A year ago, Sadie Loman was found dead having fallen or jumped off of a cliff by her family’s summer house in Littleport, Maine. She was supposed to attend a party where her best friend, Avery Greer, was waiting for her. A year later, and Avery has not come to terms with the loss. It must be difficult since she works for the Loman family managing their seasonal properties in Littleport. Avery is a local, and her friendship with Sadie and the Loman’s breaks with traditions of townies and tourists leaving Avery stranded on the middle of two vastly different worlds. Avery also appreciates the Loman family because her own family members have all passed – her parents in a car accident, and her grandmother of old age. After a series of break-ins and disturbances at several of the Lomans’ properties, clues about Sadie’s life, death, and state of mind come to the forefront, calling into question the cops’ certainty that Sadie died by suicide.

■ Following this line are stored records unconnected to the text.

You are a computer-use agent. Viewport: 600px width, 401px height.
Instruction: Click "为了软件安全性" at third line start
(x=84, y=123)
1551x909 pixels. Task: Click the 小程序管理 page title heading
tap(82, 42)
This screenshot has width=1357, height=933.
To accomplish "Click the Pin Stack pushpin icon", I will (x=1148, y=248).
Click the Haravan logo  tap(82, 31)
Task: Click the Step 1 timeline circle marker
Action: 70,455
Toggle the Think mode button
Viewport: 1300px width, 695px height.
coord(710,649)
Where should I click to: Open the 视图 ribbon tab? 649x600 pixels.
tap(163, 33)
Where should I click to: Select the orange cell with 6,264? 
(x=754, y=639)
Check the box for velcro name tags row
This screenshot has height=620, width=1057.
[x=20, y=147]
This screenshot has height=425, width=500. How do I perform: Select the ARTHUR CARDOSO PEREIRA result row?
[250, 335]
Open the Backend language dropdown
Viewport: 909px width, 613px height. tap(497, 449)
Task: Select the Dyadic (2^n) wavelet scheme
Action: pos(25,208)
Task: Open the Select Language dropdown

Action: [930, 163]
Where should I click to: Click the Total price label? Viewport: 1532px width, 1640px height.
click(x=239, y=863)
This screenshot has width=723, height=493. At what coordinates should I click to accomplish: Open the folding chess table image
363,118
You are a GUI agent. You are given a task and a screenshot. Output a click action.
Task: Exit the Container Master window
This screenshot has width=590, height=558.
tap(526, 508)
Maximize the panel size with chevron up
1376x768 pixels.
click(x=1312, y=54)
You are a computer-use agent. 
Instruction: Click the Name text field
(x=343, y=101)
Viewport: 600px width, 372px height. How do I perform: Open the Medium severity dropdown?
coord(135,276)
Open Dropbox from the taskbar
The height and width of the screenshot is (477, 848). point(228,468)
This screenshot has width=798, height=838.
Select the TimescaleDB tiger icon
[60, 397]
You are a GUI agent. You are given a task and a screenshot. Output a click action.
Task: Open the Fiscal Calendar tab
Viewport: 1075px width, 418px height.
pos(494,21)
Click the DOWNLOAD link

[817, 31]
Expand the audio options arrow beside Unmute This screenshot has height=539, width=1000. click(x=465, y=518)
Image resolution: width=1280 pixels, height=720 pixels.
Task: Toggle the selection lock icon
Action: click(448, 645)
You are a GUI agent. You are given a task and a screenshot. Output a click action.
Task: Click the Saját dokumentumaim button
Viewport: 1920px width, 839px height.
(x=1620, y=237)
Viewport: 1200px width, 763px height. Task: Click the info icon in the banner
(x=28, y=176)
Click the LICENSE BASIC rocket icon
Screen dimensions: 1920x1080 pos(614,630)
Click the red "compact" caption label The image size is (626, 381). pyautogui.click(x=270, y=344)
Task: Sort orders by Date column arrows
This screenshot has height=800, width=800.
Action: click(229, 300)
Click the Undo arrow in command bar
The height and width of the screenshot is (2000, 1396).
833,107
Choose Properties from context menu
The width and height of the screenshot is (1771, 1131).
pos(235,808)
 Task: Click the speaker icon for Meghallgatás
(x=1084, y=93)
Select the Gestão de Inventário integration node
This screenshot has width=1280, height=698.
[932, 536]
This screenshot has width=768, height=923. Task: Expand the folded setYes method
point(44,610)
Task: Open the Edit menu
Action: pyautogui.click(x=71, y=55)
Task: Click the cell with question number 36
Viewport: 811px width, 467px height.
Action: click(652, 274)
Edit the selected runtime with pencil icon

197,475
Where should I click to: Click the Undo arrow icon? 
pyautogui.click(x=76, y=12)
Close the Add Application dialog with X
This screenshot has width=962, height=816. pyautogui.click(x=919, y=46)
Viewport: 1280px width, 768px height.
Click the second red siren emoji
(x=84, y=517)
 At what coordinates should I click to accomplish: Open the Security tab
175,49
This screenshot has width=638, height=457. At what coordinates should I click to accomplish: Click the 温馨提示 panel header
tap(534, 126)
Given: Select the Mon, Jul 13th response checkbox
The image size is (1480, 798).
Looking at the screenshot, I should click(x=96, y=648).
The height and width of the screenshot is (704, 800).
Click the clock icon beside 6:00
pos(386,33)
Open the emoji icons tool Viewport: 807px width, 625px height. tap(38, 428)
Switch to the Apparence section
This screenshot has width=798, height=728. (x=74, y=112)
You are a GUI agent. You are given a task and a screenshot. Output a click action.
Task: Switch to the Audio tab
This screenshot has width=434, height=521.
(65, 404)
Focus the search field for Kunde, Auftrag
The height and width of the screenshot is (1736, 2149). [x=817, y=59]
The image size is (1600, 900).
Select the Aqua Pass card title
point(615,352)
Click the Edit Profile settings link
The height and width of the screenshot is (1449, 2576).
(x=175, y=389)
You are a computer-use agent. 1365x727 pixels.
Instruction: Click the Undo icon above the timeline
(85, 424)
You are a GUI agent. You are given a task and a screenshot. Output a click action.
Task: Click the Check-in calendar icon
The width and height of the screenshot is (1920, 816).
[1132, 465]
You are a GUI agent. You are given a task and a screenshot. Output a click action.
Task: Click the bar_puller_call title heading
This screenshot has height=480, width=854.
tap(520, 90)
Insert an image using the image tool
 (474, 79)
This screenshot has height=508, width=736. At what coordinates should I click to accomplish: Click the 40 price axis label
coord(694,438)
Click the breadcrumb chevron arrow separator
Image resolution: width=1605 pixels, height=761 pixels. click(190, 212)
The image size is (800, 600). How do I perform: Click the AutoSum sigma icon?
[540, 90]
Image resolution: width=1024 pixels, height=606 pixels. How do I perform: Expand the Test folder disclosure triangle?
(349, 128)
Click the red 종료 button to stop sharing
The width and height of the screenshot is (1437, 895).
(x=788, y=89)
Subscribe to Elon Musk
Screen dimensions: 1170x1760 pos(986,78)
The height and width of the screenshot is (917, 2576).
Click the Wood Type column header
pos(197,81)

This book was a very easy read, perfect for a lazy weekend (or a beach if you have one nearby). I find the description of Sadie’s and Avery’s friendship particularly interesting. It’s all-encompassing, life-giving, and destructive. Avery looks back on the friendship fondly after Sadie’s death, but the more she thinks about it and the more she remembers, she begins to see some of the toxic aspects of their relationship. She also see’s Sadie’s manipulative behaviors and her love of knowing others’ secrets. It turns out the Greer and Loman families are bonded by more than the girls’ friendship, and those bonds may play a role in what happened to Sadie.